Precise estimation of overdiagnosis is a complicated and difficult task. There is no perfect analysis that would be universally applicable to this problem. Consequently, recent studies show a large variation in the estimated overdiagnosis of breast cancer, from none to 54% [41]. In studies based on statistical modeling to adjust for lead-time, estimates of overdiagnosis are consistently below 5% [42,43]. In contrast, observational studies have published higher estimates, between 22 and 54% [37,41,42], depending on the use of the denominator [44]. In Table 2, we present the amount of overdiagnosis and reduction in mortality estimated with different denominators (incidence/death from breast cancer in different age groups). It clearly shows that different denominators (rows 2 to 4 in Table 2) result in different amounts of overdiagnosis and mortality reduction.

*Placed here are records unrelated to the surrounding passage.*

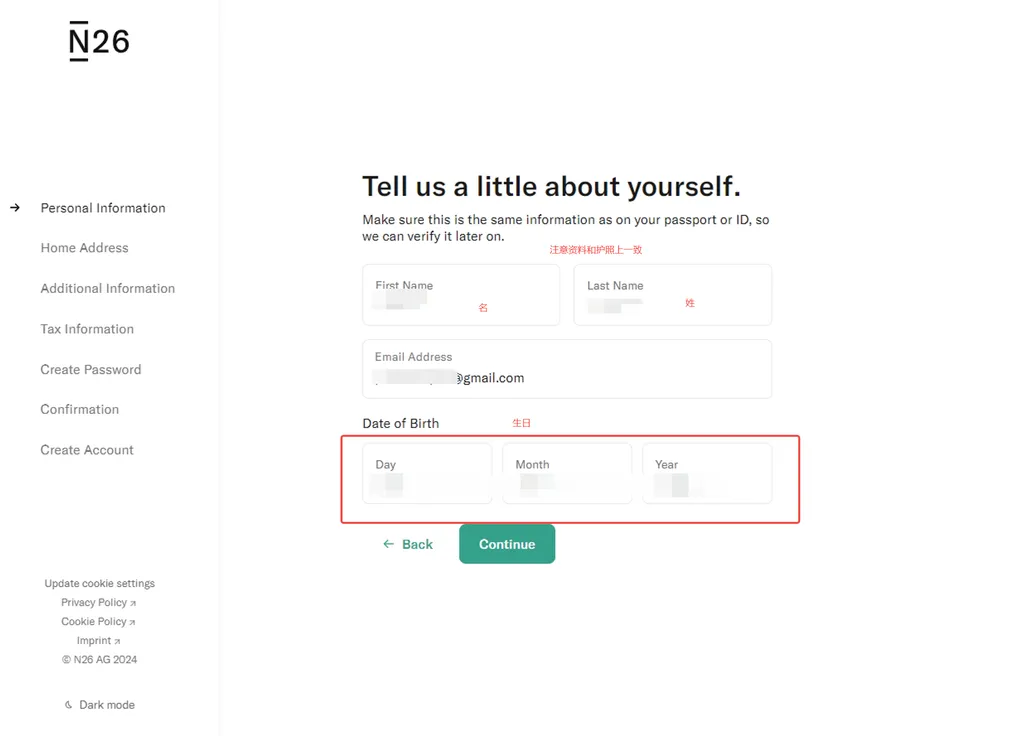Click the moon icon for Dark mode
The width and height of the screenshot is (1024, 736).
[x=69, y=705]

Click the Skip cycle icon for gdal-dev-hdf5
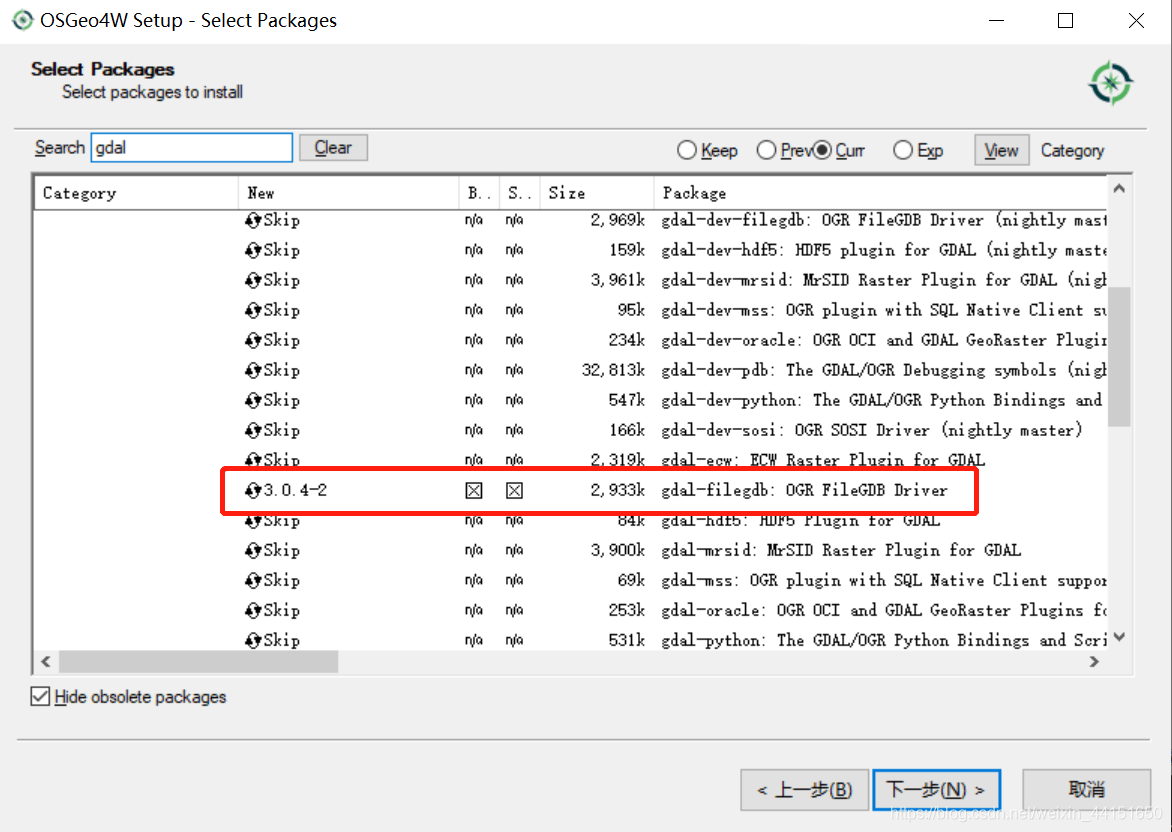(x=253, y=250)
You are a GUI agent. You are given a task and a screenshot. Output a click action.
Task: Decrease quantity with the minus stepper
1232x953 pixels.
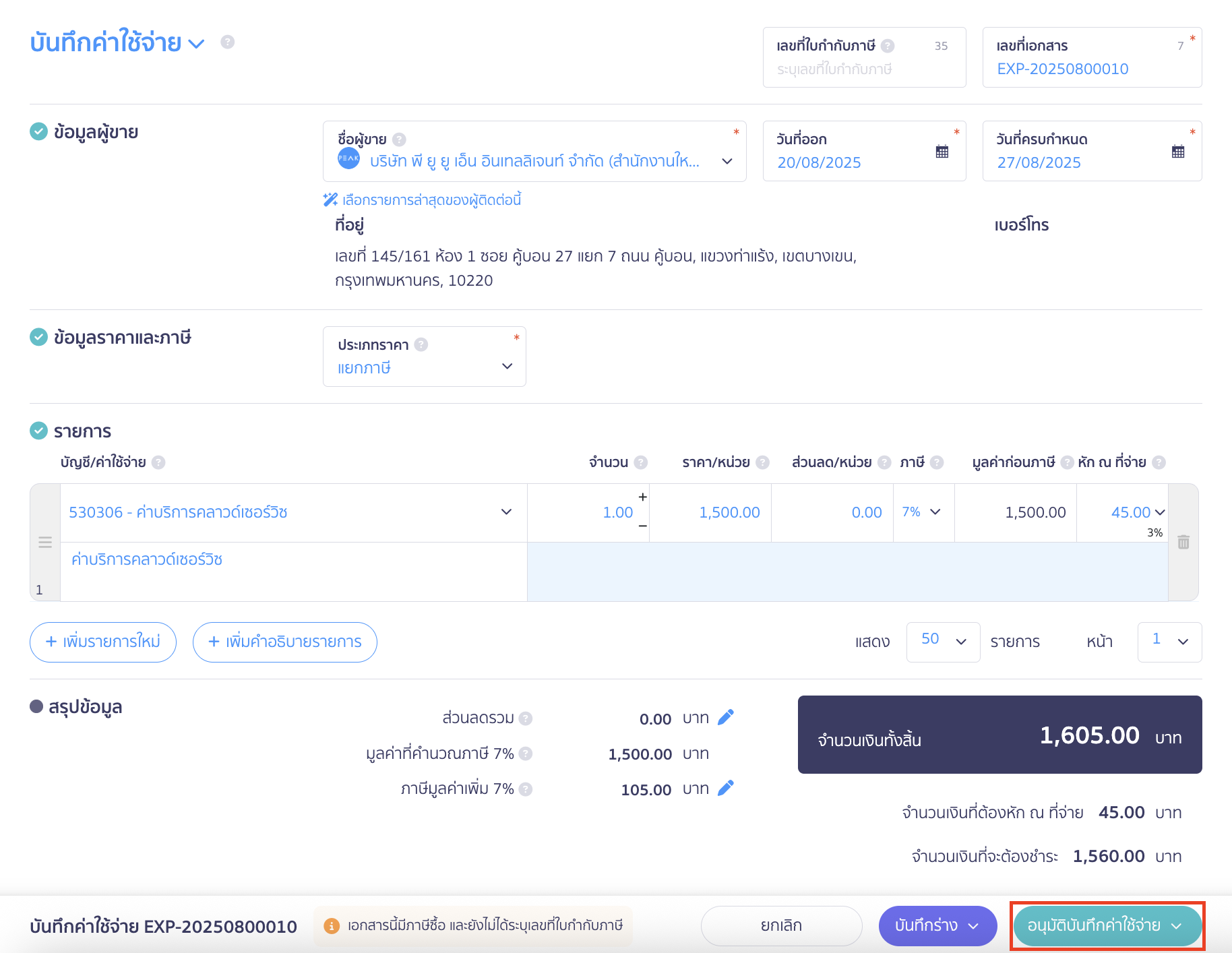pyautogui.click(x=642, y=526)
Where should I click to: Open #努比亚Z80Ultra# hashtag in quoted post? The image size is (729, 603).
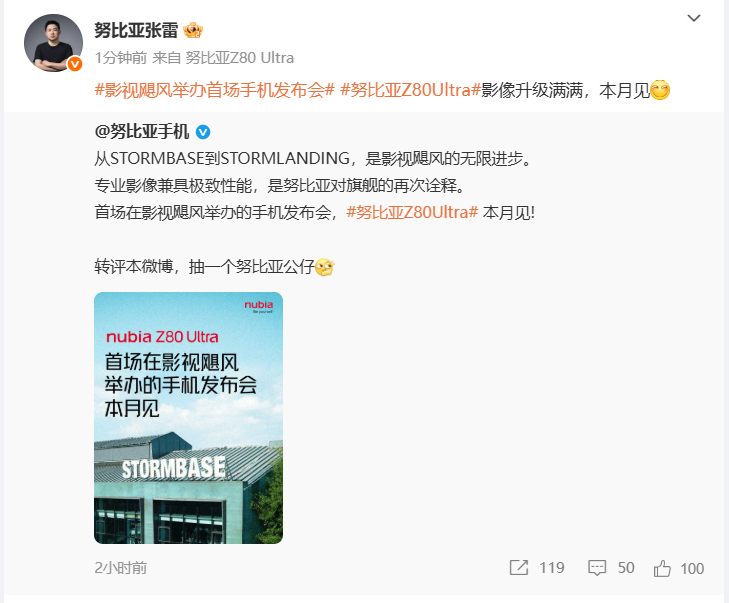[412, 212]
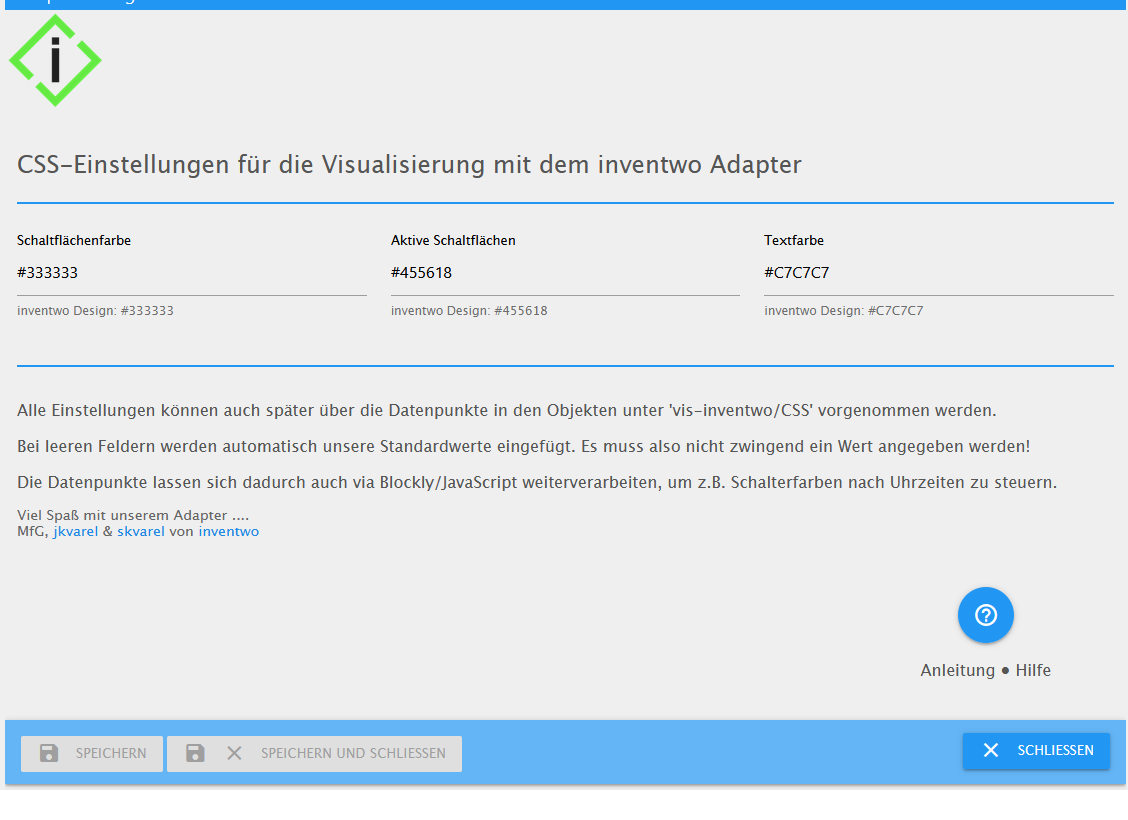
Task: Select the #455618 color value
Action: click(420, 272)
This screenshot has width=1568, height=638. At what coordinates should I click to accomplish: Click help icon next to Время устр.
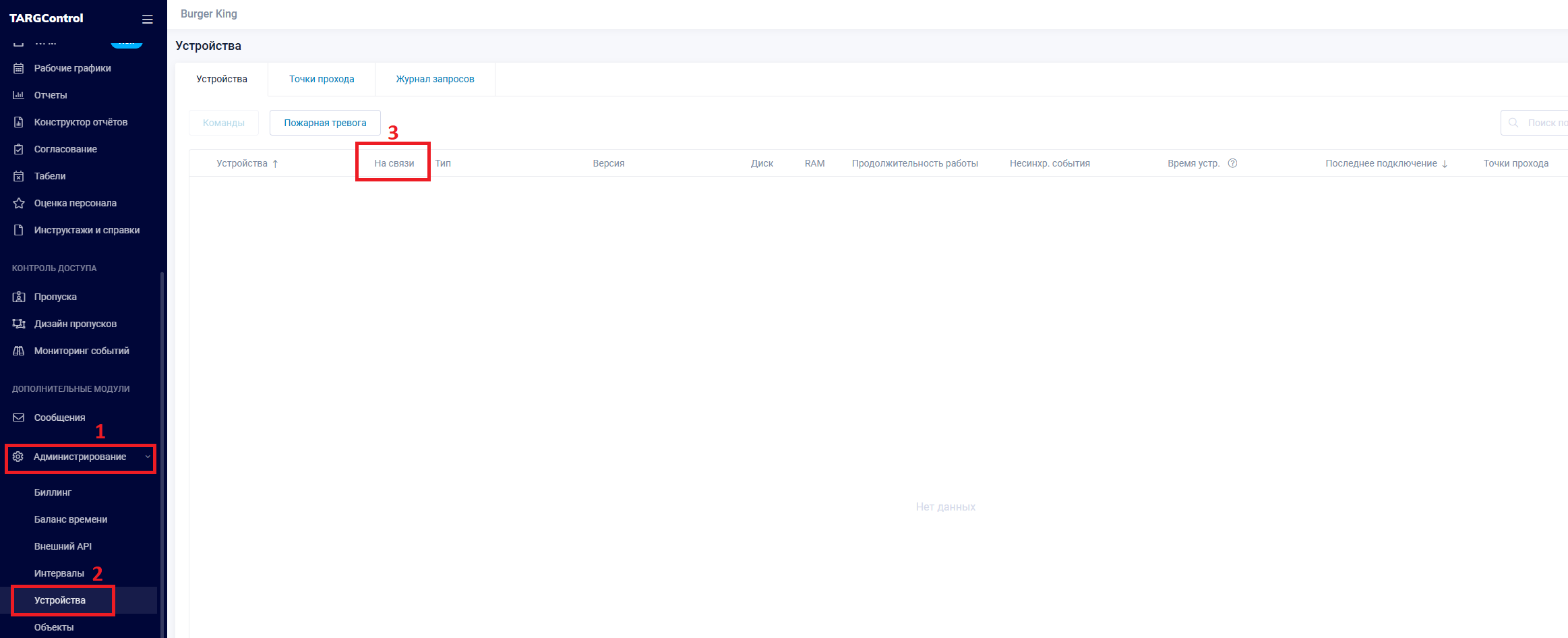(x=1232, y=163)
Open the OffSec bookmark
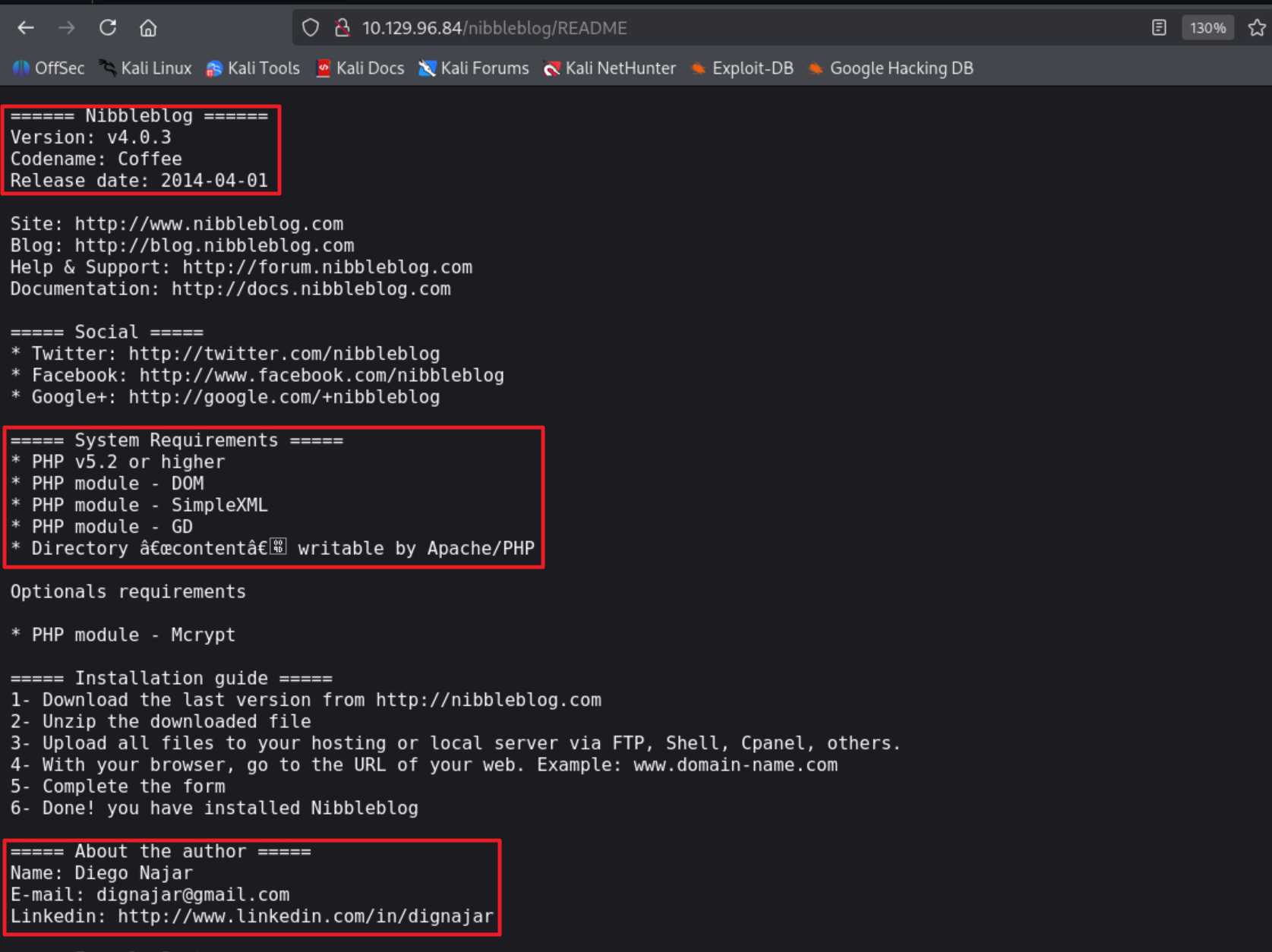The height and width of the screenshot is (952, 1272). pyautogui.click(x=49, y=68)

Thus, it is important that benefits and harms of mammography screening are presented using similar denominators (in Table 2).

Table 2.

Different percentages of overdiagnosis and mortality reduction based on the number of cancers overdiagnosed and deaths avoided from breast cancer using different denominators (incidence/death from breast cancer in different age-groups) in Norway in 2010

Age (years) Expected number of cancers Percentage of overdiagnosis (n = 714.4) Expected number of breast cancer deaths Percentage of mortality reduction (n = 53.7)
50-99 2,208 19.4 693 7.8
50-79 1,571 27.3 506 10.6
50-69 942 45.5 334 16.1

The expected number of breast cancers and breast cancer deaths is estimated as the observed incidence and mortality rates in Norway from 1980 to 1984 multiplied by the Norwegian female population in 2010 [45-47]. The number of overdiagnosed cancers (714.4 cancers) is based on studies by Falk and coworkers [45] and Kalager and coworkers [44] and the number of reduced breast cancers (53.7 avoided deaths from breast cancer) is estimated by reducing the number of expected (358) breast cancer deaths by 15% in the age group 55 to 74 years (358 × 0.15 = 53.7).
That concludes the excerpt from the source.